Pension analysts from the Reason Foundation (which publishes this blog and advocated for passage of SB 401) say no other state in the country has embraced reforms that go as far as Michigan’s. …new hires will be enrolled in a 401(k)-style pension plan, giving those workers the chance to control their own retirement planning while removing the threat of future unfunded liabilities. …What makes the Michigan proposal unique is it allows future hires to choose a so-called “hybrid” pension system retaining some elements of the old system with a provision requiring pension system to be shuttered if the gap between the fund’s liabilities and assets falls below 85 percent for two consecutive years. The mixed approach, allowing teachers to choose between a traditional pension and a 401(k)-style retirement plan, could be a model for other states to follow as they grapple with similar pension troubles.
Though the bill isn’t a panacea.
Paying down those obligations will take time—all current teachers and public school employees will remain enrolled in the current pension system and retirees will continue to collect benefits from it—but [it]…would make a big difference in the state’s long-term fiscal outlook.
Here’s a chart from the Mackinac Center showing how pensions became a growing problem. Unwinding this mess understandably won’t happen overnight.

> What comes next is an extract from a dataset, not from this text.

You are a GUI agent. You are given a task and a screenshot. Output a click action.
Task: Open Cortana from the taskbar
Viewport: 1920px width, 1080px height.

But at least Michigan lawmakers took a real step in the right direction.
The same principle applies in Washington. Reforms to Medicare and Social Security wouldn’t change payments to existing retirees. And older workers generally would stick with the status quo.
But proposed entitlement reforms would lead to substantial long-run savings as younger workers are given the freedom to participate in new systems.